Thema: Philatelie in der Presse
Richard Am: 21.05.2009 20:04:11 Gelesen: 1307670# 235@  
Briefmarken auf dem Richtertisch - Verfahren gegen Sammler eingestellt

Mainpost.de / scht, Würzburg (04.05.09) - Seit über 40 Jahren sammelt er Briefmarken, er schreibt Artikel für Briefmarken-Zeitschriften, reist durch die Republik, um keine Briefmarken-Messe zu verpassen - und nun ist der 66-Jährige bei seinen Briefmarken-Freunden in Ungnade gefallen. Grund dafür sind mehrere Polar- und Posthörnchen-Marken, die einem Händler bei einer Messe abhanden gekommen sind.

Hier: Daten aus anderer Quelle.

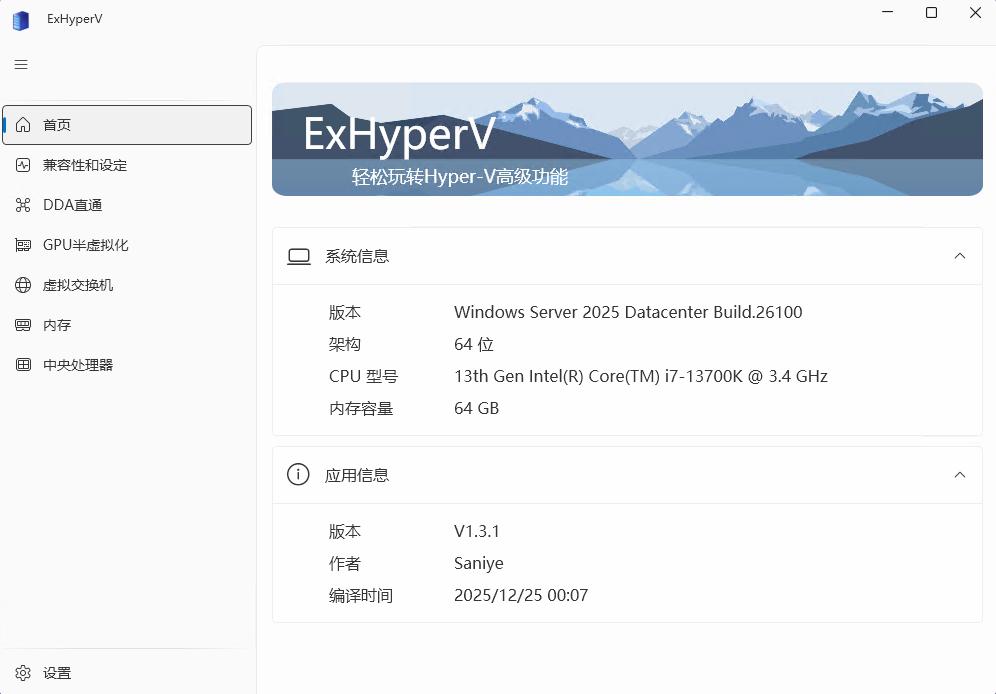Maximize the ExHyperV window
The image size is (996, 694).
click(x=931, y=13)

Jetzt ist der Rentner vor dem Amtsgericht wegen Diebstahls angeklagt. Dort streitet er ab, was der Staatsanwalt ihm vorwirft. Es gibt auch niemand, der gesehen hat, wie er die kleinen Bilder mit dem gezahnten Rand hat mitgehen lassen. Aber da ist ein hauptberuflicher Briefmarken-Sachverständiger, der ganz sicher ist, dass er die Polar-Marken schon mal für den Händler zertifiziert hat, bevor der Rentner sie ihm zur Echtheitsprüfung zugeschickt hat. Zumindest hat der Gutachter das den Polizeibeamten gesagt, die gegen den 66-Jährigen ermittelt haben.

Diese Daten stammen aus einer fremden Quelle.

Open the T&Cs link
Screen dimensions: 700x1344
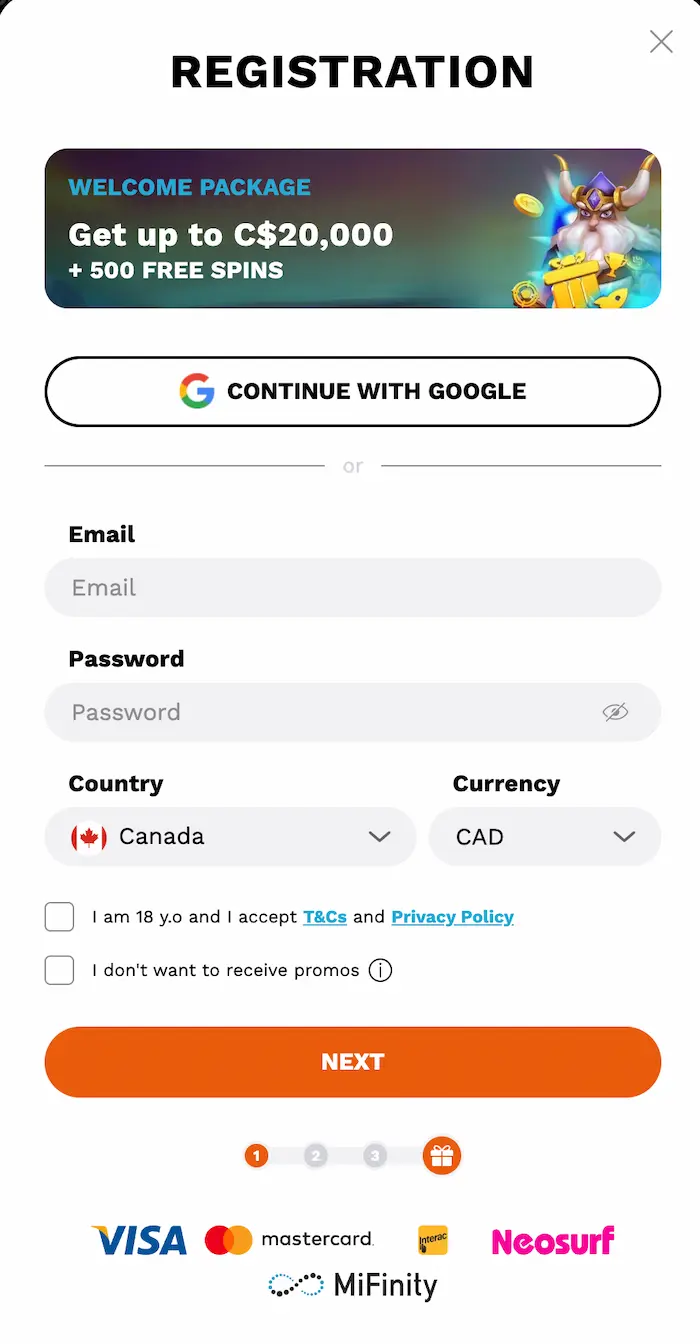(x=325, y=917)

Es wird ein schwieriger Prozess. Die Briefmarken-Freunde sind dem 66-Jährigen gram, keiner grüßt ihn. „Der hat Millionen von Marken“, lästert einer, „die sind aber alle nichts wert“. Die Posthörnchen- und Polarmarken, die als Beweismittel auf dem Richtertisch liegen, sollen hingegen rund 1800 Euro kosten.

Die Aussagen vor Gericht sind ziemlich widersprüchlich. Der Angeklagte erzählt, dass er die Marken eingetauscht habe. Der Händler versichert, dass das gar nicht sein könne, weil es seine Marken seien. Und ein Sammler beteuert, dass er auf einer Börse gesehen habe, wie der 66-Jährige Marken einstecken wollte.

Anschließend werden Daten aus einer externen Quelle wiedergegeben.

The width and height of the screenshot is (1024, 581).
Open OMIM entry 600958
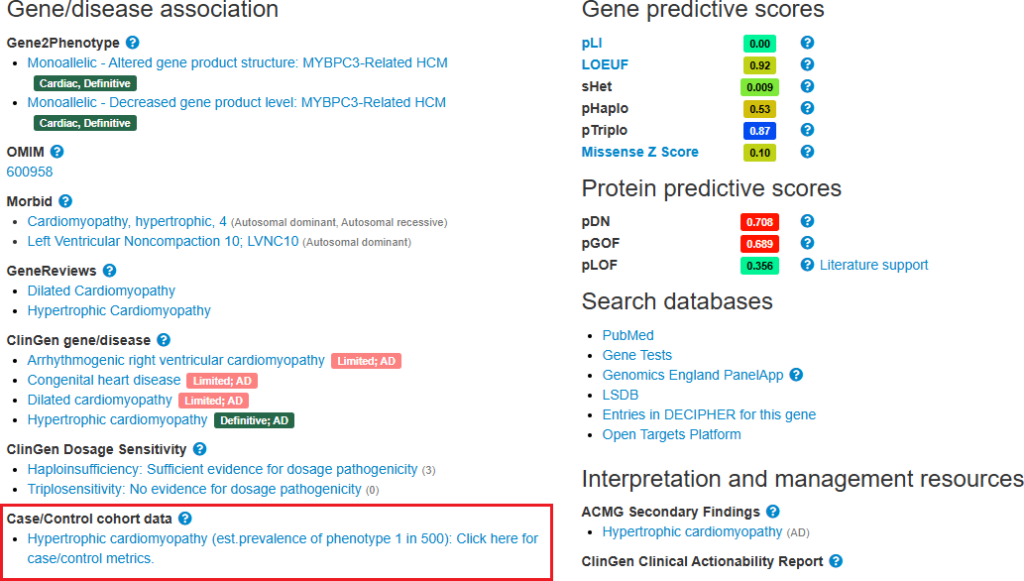[29, 172]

Dann kommt der eigens aus Berlin angereiste Briefmarken-Gutachter zu Wort. 20 Jahre schon mache er das Geschäft, teilt er dem Gericht mit, und dass es sich bei den angeblich von dem Angeklagten geklauten Polar-Marken „ganz sicher“ um die des Briefmarkenhändlers handele. Letzteres ist allerdings falsch. Nach einer eingehenden Untersuchung der Klebebildchen steht nämlich fest, dass sie, im Gegensatz zu den Marken des Händlers, nicht signiert sind.

Dieser Irrtum erschüttert den Glauben des Gerichts an die Kompetenz des Gutachters. Zwar gibt es noch immer ein paar Ungereimtheiten. Weil die aber kaum aufzuklären sind, wird das Verfahren eingestellt und die Kosten zahlt der Steuerzahler. Der 66-Jährige muss nur seine eigenen Auslagen tragen.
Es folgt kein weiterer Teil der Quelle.